**CONSIGNE**
Extrayez du texte sur le couvre-feu et le recul de l'épidémie le passage qui va de « Sur la métropole » jusqu'à « (SANTE PUBLIQUE FRANCE) » inclus.

**TEXTE DE L'EXERCICE**
---

En analysant les résultats, semaine après semaine, Santé publique France constate que les indicateurs de la pandémie ont commencé à s'inverser une dizaine de jours après le premier couvre-feu décrété dans les grandes villes. "La temporalité" entre la mise en application "du premier couvre-feu, et l’inversion de la tendance une dizaine de jours plus tard, est en faveur d’un effet direct des mesures", estime l'agence.

"Les résultats actuels permettent de constater une diminution franche de tous les indicateurs, plus marquée dans les premières métropoles mises sous couvre-feu".

Santé publique France

dans son bulletin épidémiologique du 19 novembre

Parce que le taux de positivité baisse pour les 22 métropoles

Pour appuyer ses propos, Santé publique France publie un graphique montrant, sur les trois dernières colonnes, la diminution du taux d'incidence (nombre de nouveaux cas pour 100 000 habitants sur une semaine) dans les grandes villes françaises entre la 44e et la 46e semaine de l'année, soit la période qui va du 26 octobre au 15 novembre. Sur la dernière colonne, le rouge (taux d'incidence au-dessus de 400) cède presque partout la place à des oranges ou des jaunes, marquant le reflux de l'épidémie. 

Sur la métropole du Grand Paris, où le couvre-feu a été décrété le 17 octobre, le taux d'incidence passe ainsi de 542 (dans la semaine du 26 octobre) à 369 (dans la semaine du 2 novembre), puis 195 (semaine du 9 novembre).

Evolution des taux d'incidence dans 22 métropoles du 13 juillet au 15 novembre 2020. (SANTE PUBLIQUE FRANCE)

 

Le pic épidémique de la seconde vague semble désormais franchi dans toutes ces grandes villes, même si certains chiffres restent élevés. "En semaine 46, se réjouit encore Santé publique France dans son dernier bulletin, les taux de positivité (nombre de personnes positives sur le nombre de tests réalisés) des personnes testées par RT-PCR étaient en baisse pour les 22 métropoles. Le taux moyen de positivité était de 16,7%, il variait de 7,0% (métropole de Brest) à 27,6% (Grenoble)".

Dès le 30 octobre d'ailleurs, les spécialistes des données, comme Guillaume Rozier, notaient sur Twitter l'infléchissement des courbes, notamment à Saint-Etienne, Lille, Grenoble ou Marseille.

Parce qu'il pourrait y avoir un impact par "résonance"

Difficile, néanmoins, d'isoler une cause unique lorsque l'épidémie recule, et de l'attribuer au seul couvre-feu. Santé publique France s'interroge, par exemple, sur le rôle joué par les congés d'octobre, qui ont débuté le 17 octobre, en même temps que le couvre-feu à Paris, Lyon ou Marseille. Sans apporter de réponse.

---

**DONNÉES FOURNIES**
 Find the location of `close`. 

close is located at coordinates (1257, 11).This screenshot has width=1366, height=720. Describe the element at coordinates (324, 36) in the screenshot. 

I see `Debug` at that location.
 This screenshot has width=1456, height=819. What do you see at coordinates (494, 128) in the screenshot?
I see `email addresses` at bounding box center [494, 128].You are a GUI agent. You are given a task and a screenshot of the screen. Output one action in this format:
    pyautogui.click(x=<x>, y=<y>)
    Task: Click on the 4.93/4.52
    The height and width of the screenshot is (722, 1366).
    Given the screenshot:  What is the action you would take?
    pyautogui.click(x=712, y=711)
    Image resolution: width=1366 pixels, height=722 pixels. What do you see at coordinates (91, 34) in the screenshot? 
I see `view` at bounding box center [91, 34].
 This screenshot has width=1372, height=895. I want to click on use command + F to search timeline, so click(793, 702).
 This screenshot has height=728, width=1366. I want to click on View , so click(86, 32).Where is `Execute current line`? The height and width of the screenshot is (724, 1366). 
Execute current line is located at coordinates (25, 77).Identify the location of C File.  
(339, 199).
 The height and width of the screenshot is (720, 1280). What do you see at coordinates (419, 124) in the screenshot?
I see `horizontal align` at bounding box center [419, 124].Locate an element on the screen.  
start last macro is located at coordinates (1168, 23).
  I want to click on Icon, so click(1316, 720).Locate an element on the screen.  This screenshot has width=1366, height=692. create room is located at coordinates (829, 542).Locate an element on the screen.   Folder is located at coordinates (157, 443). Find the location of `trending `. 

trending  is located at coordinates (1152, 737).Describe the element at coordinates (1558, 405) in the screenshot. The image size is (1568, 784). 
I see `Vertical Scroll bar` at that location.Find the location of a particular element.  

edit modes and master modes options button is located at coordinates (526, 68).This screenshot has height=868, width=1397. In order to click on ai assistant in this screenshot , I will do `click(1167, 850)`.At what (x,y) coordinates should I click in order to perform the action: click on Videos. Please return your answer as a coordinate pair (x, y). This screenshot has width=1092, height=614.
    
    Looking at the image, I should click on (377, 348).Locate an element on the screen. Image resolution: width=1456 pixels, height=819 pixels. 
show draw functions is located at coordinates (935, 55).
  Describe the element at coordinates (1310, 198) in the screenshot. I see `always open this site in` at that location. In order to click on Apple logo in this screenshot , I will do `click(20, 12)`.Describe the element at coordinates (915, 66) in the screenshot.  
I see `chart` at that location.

---

**RÉPONSE**
Sur la métropole du Grand Paris, où le couvre-feu a été décrété le 17 octobre, le taux d'incidence passe ainsi de 542 (dans la semaine du 26 octobre) à 369 (dans la semaine du 2 novembre), puis 195 (semaine du 9 novembre).

Evolution des taux d'incidence dans 22 métropoles du 13 juillet au 15 novembre 2020. (SANTE PUBLIQUE FRANCE)